● RECORDS:
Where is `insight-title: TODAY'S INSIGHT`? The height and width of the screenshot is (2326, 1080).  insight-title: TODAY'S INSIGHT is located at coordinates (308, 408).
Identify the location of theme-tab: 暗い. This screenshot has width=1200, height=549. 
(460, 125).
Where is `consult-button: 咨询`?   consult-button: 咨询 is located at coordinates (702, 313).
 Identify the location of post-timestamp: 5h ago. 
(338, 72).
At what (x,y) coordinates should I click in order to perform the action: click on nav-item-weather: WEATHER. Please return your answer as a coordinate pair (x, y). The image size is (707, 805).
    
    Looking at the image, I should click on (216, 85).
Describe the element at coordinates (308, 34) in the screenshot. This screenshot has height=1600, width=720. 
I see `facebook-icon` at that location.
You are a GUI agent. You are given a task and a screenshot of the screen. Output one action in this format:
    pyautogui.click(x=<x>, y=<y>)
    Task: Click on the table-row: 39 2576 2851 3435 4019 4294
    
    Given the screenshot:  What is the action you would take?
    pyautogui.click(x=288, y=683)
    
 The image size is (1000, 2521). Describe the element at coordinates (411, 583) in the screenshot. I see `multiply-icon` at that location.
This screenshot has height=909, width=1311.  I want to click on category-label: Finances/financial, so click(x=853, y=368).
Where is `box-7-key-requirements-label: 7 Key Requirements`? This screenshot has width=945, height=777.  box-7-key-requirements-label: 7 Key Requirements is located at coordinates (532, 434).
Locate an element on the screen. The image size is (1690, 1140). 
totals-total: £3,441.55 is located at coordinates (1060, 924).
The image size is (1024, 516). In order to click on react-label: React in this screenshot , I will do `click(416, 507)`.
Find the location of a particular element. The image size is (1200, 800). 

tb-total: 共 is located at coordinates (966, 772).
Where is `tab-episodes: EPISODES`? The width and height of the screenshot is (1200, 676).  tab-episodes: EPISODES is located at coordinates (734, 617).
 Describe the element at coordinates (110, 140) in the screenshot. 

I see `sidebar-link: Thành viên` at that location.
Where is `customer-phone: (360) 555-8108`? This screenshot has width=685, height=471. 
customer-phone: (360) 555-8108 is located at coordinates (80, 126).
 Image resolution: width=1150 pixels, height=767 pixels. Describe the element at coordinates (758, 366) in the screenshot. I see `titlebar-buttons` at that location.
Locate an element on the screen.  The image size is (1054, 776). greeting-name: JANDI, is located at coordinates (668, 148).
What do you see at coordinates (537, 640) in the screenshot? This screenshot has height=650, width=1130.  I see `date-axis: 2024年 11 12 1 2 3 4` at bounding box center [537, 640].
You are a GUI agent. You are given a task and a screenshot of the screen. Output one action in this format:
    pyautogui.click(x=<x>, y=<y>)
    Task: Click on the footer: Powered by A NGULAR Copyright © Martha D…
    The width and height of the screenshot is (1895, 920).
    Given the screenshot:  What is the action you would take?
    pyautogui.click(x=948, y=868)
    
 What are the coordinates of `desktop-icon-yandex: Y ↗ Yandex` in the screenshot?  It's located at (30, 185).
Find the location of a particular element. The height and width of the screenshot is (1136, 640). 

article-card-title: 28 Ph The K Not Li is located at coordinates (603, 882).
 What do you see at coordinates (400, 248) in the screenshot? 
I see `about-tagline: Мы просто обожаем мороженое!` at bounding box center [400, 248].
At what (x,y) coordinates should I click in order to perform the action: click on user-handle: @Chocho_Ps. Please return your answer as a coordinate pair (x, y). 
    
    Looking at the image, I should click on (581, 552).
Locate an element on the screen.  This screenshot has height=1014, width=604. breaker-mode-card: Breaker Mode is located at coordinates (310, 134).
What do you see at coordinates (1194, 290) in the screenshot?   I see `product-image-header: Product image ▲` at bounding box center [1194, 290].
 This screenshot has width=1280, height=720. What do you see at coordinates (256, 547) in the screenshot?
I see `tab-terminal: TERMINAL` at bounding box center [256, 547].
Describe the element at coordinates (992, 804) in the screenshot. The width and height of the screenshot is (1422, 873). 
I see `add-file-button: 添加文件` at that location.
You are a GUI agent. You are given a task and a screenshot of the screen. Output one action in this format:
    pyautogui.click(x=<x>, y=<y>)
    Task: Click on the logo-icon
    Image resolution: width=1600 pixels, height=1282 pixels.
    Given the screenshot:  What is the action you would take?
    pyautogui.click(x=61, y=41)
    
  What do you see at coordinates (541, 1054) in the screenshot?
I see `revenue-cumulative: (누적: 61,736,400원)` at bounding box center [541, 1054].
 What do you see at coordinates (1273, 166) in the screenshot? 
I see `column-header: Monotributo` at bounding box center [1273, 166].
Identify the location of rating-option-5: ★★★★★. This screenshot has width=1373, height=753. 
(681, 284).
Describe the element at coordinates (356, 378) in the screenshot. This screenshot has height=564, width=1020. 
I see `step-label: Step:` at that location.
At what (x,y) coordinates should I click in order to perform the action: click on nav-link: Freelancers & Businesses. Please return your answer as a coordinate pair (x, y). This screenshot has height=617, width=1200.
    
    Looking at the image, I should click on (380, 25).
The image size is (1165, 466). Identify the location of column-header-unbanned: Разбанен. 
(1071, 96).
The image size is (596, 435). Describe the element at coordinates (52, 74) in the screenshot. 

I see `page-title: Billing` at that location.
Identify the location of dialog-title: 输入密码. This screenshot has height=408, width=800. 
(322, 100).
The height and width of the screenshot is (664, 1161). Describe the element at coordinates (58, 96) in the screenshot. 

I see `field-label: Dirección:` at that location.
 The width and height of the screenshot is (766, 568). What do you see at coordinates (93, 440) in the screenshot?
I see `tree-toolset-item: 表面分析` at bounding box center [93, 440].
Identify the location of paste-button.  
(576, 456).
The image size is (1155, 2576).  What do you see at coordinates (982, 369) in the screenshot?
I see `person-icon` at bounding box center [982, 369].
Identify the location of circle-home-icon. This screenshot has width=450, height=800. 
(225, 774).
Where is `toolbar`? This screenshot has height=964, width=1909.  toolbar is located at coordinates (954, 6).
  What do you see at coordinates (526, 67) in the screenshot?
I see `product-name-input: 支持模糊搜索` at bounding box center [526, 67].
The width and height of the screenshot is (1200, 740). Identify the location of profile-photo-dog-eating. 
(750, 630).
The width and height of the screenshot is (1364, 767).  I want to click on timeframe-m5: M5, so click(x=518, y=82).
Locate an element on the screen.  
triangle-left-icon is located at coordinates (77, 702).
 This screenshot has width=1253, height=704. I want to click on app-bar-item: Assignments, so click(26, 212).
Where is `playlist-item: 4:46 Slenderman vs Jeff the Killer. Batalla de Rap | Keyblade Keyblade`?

● ASSIGNMENT: Retype every line of the material above verbatim, with nothing changed, added, or left out.

● THE COMPLETED TASK:
Where is `insight-title: TODAY'S INSIGHT`? The height and width of the screenshot is (2326, 1080).  insight-title: TODAY'S INSIGHT is located at coordinates (308, 408).
Identify the location of theme-tab: 暗い. This screenshot has width=1200, height=549. 
(460, 125).
Where is `consult-button: 咨询`?   consult-button: 咨询 is located at coordinates (702, 313).
 Identify the location of post-timestamp: 5h ago. 
(338, 72).
At what (x,y) coordinates should I click in order to perform the action: click on nav-item-weather: WEATHER. Please return your answer as a coordinate pair (x, y). The image size is (707, 805).
    
    Looking at the image, I should click on (216, 85).
Describe the element at coordinates (308, 34) in the screenshot. This screenshot has height=1600, width=720. 
I see `facebook-icon` at that location.
You are a GUI agent. You are given a task and a screenshot of the screen. Output one action in this format:
    pyautogui.click(x=<x>, y=<y>)
    Task: Click on the table-row: 39 2576 2851 3435 4019 4294
    
    Given the screenshot:  What is the action you would take?
    pyautogui.click(x=288, y=683)
    
 The image size is (1000, 2521). Describe the element at coordinates (411, 583) in the screenshot. I see `multiply-icon` at that location.
This screenshot has height=909, width=1311.  I want to click on category-label: Finances/financial, so click(x=853, y=368).
Where is `box-7-key-requirements-label: 7 Key Requirements`? This screenshot has width=945, height=777.  box-7-key-requirements-label: 7 Key Requirements is located at coordinates (532, 434).
Locate an element on the screen. The image size is (1690, 1140). 
totals-total: £3,441.55 is located at coordinates (1060, 924).
The image size is (1024, 516). In order to click on react-label: React in this screenshot , I will do `click(416, 507)`.
Find the location of a particular element. The image size is (1200, 800). 

tb-total: 共 is located at coordinates (966, 772).
Where is `tab-episodes: EPISODES`? The width and height of the screenshot is (1200, 676).  tab-episodes: EPISODES is located at coordinates (734, 617).
 Describe the element at coordinates (110, 140) in the screenshot. 

I see `sidebar-link: Thành viên` at that location.
Where is `customer-phone: (360) 555-8108`? This screenshot has width=685, height=471. 
customer-phone: (360) 555-8108 is located at coordinates (80, 126).
 Image resolution: width=1150 pixels, height=767 pixels. Describe the element at coordinates (758, 366) in the screenshot. I see `titlebar-buttons` at that location.
Locate an element on the screen.  The image size is (1054, 776). greeting-name: JANDI, is located at coordinates (668, 148).
What do you see at coordinates (537, 640) in the screenshot? This screenshot has height=650, width=1130.  I see `date-axis: 2024年 11 12 1 2 3 4` at bounding box center [537, 640].
You are a GUI agent. You are given a task and a screenshot of the screen. Output one action in this format:
    pyautogui.click(x=<x>, y=<y>)
    Task: Click on the footer: Powered by A NGULAR Copyright © Martha D…
    The width and height of the screenshot is (1895, 920).
    Given the screenshot:  What is the action you would take?
    pyautogui.click(x=948, y=868)
    
 What are the coordinates of `desktop-icon-yandex: Y ↗ Yandex` in the screenshot?  It's located at (30, 185).
Find the location of a particular element. The height and width of the screenshot is (1136, 640). 

article-card-title: 28 Ph The K Not Li is located at coordinates (603, 882).
 What do you see at coordinates (400, 248) in the screenshot? 
I see `about-tagline: Мы просто обожаем мороженое!` at bounding box center [400, 248].
At what (x,y) coordinates should I click in order to perform the action: click on user-handle: @Chocho_Ps. Please return your answer as a coordinate pair (x, y). 
    
    Looking at the image, I should click on (581, 552).
Locate an element on the screen.  This screenshot has height=1014, width=604. breaker-mode-card: Breaker Mode is located at coordinates (310, 134).
What do you see at coordinates (1194, 290) in the screenshot?   I see `product-image-header: Product image ▲` at bounding box center [1194, 290].
 This screenshot has width=1280, height=720. What do you see at coordinates (256, 547) in the screenshot?
I see `tab-terminal: TERMINAL` at bounding box center [256, 547].
Describe the element at coordinates (992, 804) in the screenshot. The width and height of the screenshot is (1422, 873). 
I see `add-file-button: 添加文件` at that location.
You are a GUI agent. You are given a task and a screenshot of the screen. Output one action in this format:
    pyautogui.click(x=<x>, y=<y>)
    Task: Click on the logo-icon
    Image resolution: width=1600 pixels, height=1282 pixels.
    Given the screenshot:  What is the action you would take?
    pyautogui.click(x=61, y=41)
    
  What do you see at coordinates (541, 1054) in the screenshot?
I see `revenue-cumulative: (누적: 61,736,400원)` at bounding box center [541, 1054].
 What do you see at coordinates (1273, 166) in the screenshot? 
I see `column-header: Monotributo` at bounding box center [1273, 166].
Identify the location of rating-option-5: ★★★★★. This screenshot has width=1373, height=753. 
(681, 284).
Describe the element at coordinates (356, 378) in the screenshot. This screenshot has height=564, width=1020. 
I see `step-label: Step:` at that location.
At what (x,y) coordinates should I click in order to perform the action: click on nav-link: Freelancers & Businesses. Please return your answer as a coordinate pair (x, y). This screenshot has height=617, width=1200.
    
    Looking at the image, I should click on (380, 25).
The image size is (1165, 466). Identify the location of column-header-unbanned: Разбанен. 
(1071, 96).
The image size is (596, 435). Describe the element at coordinates (52, 74) in the screenshot. 

I see `page-title: Billing` at that location.
Identify the location of dialog-title: 输入密码. This screenshot has height=408, width=800. 
(322, 100).
The height and width of the screenshot is (664, 1161). Describe the element at coordinates (58, 96) in the screenshot. 

I see `field-label: Dirección:` at that location.
 The width and height of the screenshot is (766, 568). What do you see at coordinates (93, 440) in the screenshot?
I see `tree-toolset-item: 表面分析` at bounding box center [93, 440].
Identify the location of paste-button.  
(576, 456).
The image size is (1155, 2576).  What do you see at coordinates (982, 369) in the screenshot?
I see `person-icon` at bounding box center [982, 369].
Identify the location of circle-home-icon. This screenshot has width=450, height=800. 
(225, 774).
Where is `toolbar`? This screenshot has height=964, width=1909.  toolbar is located at coordinates (954, 6).
  What do you see at coordinates (526, 67) in the screenshot?
I see `product-name-input: 支持模糊搜索` at bounding box center [526, 67].
The width and height of the screenshot is (1200, 740). Identify the location of profile-photo-dog-eating. 
(750, 630).
The width and height of the screenshot is (1364, 767).  I want to click on timeframe-m5: M5, so click(x=518, y=82).
Locate an element on the screen.  
triangle-left-icon is located at coordinates (77, 702).
 This screenshot has width=1253, height=704. I want to click on app-bar-item: Assignments, so click(26, 212).
Where is `playlist-item: 4:46 Slenderman vs Jeff the Killer. Batalla de Rap | Keyblade Keyblade`?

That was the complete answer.